The Spanish were here until the turn of the 20th century, giving the Filipino people Catholicism and a lot of Spanish people and place names, and the Americans came in world war II giving them English and Hollywood pop-culture – two invaluable contributions they have connecting them to the western world. I don’t know why or how to put it in words, but I expected something else from Manila. I arrived to an Asian mega-city metropolis, full of the pollution and traffic that goes along with similar concrete-jungles. The city was crowded but organized, shiny but dirty, and both new and old, crumbling and developing. Nearly half the highrises in Makati, the shopping district I stayed in, were still topped with building cranes. I stayed at a roof-top hostel with views over Bonifacio Global city, a neighborhood that rivals even downtown Vancouver for cleanliness, safety and dining options.

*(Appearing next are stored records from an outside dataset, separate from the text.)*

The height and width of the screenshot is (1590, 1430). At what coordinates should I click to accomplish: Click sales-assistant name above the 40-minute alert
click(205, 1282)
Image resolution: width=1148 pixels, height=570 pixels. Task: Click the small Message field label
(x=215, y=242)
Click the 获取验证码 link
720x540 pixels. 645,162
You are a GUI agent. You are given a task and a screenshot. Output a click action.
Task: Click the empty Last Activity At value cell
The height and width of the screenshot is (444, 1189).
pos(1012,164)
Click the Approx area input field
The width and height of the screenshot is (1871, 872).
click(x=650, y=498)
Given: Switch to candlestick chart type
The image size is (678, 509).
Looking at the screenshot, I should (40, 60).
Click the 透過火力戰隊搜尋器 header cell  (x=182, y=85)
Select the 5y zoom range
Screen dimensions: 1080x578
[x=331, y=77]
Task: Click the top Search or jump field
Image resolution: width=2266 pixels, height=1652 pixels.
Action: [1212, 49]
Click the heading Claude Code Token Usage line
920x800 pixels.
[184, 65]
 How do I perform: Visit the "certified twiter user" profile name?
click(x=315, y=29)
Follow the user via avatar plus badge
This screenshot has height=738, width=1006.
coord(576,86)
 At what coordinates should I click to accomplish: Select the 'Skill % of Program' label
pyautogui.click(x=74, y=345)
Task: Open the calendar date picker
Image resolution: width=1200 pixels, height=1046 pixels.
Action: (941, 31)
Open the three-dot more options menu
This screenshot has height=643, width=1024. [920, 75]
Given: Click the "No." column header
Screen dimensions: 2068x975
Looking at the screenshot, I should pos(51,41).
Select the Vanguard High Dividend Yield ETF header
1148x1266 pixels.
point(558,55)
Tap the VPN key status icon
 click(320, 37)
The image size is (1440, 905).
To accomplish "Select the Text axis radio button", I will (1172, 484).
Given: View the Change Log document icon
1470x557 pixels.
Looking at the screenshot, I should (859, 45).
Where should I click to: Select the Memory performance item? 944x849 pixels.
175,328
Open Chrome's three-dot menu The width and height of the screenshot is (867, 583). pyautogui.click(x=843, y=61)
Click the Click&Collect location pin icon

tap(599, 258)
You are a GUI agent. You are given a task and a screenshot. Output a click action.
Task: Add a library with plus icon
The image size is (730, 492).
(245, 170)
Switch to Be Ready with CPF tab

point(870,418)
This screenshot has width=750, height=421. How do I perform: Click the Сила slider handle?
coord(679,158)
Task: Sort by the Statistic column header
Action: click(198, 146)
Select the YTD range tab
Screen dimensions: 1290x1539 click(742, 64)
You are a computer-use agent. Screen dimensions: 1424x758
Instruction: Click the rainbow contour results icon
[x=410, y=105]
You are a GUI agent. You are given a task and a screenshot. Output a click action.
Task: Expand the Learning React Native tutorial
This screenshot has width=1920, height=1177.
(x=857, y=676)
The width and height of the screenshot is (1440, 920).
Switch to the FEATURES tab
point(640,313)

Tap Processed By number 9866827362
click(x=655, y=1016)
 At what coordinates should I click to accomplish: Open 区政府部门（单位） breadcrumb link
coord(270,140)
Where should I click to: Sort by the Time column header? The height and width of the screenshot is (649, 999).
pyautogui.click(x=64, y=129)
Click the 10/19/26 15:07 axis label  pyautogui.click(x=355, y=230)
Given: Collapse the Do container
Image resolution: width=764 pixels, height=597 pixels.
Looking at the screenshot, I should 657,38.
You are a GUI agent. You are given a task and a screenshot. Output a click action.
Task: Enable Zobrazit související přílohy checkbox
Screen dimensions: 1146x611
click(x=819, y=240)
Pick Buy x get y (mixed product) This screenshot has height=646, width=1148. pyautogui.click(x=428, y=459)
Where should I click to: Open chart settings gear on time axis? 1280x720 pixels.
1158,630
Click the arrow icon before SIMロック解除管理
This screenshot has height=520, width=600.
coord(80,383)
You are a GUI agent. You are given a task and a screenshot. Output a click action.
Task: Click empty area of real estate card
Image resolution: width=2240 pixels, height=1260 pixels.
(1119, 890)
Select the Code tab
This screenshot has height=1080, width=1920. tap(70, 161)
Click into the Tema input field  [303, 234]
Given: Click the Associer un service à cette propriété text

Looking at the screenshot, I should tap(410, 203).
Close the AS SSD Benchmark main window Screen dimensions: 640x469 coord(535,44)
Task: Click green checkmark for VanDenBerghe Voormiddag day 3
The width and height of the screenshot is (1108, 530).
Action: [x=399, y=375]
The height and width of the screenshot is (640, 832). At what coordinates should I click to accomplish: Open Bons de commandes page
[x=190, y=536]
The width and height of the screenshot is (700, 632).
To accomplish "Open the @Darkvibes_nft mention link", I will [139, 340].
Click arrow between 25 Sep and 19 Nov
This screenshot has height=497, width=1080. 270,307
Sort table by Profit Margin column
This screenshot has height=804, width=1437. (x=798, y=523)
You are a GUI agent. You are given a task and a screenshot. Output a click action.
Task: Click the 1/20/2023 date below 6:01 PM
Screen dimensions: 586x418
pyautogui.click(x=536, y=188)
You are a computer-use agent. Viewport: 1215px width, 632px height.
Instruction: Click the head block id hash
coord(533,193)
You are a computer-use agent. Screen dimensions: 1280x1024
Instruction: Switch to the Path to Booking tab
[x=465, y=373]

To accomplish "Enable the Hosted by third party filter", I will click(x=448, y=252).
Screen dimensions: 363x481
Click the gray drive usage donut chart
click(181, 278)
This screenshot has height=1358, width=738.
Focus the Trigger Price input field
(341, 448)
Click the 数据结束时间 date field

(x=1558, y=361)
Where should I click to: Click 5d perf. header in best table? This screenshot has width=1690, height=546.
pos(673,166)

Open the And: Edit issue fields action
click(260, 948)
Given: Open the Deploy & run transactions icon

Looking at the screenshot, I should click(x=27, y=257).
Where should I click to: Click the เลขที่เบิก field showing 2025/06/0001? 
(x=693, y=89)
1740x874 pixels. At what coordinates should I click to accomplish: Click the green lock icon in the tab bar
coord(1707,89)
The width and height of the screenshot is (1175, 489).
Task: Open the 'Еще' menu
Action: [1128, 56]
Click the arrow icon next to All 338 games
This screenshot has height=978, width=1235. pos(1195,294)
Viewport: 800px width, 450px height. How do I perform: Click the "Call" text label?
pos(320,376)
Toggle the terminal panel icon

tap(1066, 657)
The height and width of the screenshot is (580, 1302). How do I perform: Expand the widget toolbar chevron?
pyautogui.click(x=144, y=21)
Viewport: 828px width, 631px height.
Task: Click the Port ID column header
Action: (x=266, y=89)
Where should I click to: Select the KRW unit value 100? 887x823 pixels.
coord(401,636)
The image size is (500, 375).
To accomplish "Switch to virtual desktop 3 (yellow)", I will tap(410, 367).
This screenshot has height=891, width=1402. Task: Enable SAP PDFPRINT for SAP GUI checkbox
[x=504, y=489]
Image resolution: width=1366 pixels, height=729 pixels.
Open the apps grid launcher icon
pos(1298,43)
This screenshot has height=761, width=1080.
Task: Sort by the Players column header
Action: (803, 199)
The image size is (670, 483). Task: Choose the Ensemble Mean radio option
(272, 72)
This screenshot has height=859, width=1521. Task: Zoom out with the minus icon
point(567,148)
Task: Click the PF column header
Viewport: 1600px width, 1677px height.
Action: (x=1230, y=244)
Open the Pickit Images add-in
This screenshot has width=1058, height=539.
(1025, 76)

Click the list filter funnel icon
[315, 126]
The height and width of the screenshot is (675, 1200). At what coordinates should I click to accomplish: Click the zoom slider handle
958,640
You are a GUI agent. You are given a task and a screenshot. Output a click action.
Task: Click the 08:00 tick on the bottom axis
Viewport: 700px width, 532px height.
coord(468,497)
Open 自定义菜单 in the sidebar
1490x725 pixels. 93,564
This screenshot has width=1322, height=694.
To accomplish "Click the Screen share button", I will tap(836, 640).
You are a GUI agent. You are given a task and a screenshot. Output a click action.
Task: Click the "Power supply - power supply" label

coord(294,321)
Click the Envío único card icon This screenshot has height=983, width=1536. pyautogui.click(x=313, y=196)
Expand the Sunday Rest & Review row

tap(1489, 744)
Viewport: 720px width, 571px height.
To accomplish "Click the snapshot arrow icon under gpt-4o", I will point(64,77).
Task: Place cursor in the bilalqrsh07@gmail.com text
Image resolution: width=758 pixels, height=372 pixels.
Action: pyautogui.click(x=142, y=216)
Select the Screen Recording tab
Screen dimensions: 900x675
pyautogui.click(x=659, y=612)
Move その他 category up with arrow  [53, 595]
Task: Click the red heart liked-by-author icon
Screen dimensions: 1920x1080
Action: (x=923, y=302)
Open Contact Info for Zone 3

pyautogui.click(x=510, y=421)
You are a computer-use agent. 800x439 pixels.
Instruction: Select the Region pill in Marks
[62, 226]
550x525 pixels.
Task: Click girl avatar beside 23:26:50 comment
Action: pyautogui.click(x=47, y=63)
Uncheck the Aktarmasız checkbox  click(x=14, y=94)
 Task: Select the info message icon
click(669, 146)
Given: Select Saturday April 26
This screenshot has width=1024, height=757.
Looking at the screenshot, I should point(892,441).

The place gave me tastes of Tokyo and Bangkok, where first-world orderliness meets oriental cultural flare. It seemed wealthier and more westernized than other south-east Asian cities, but kept that same humid smoggy stickiness and cramped buildings-on-top-of-buildings/fit-them-everywhere-you-can urban planning. But Manila was noticeably liberal in its fashion and sexuality, with little gender-inequality or homophobicness.
There was a typhoon just days before I arrived, but none of its havoc was noticeable in this neighbourhood. Distant thunder and lightning threatened occasionally, but only a few showers camee over Makati. Other areas were still dealing with flooded streets and homes, but the rainy season is supposed to be coming to a slow stop right about now. After perching in my hostel for 2 days and 1 night recovering from a cold that Philippines customs thought was Ebola (note to self: never show flu symptoms when flying in and out of asia), I was ready to leave in search of cleaner air and brighter skies.
After traveling less than 10 km in more than one hour, through rush-hour traffic and a purple haze, we got on an overnight bus to Caramoan and finally reached a little slice of paradise nearby called Paniman. Paniman is a tiny fishing village on the mainland, speckled with shacks, shops and a handful of ‘resorts’ (which are also just slightly fancier shacks called bungalows with shops called ‘resto-bars’). From their beach, you can go island hopping between a series of pre-historic looking islands and pristinely white beaches, and waste your abundant wealth of time cracking open coconuts and snorkeling among the corals and sea-grass. They filmed one of the Survivor series here, and all I can say is no one would have to pay me a million dollars to get deserted on one of these islands; but, I also didn’t mind paying the mere $22 it cost to rent our own boat for 4 hours and splash around our own private beaches for each of those hours.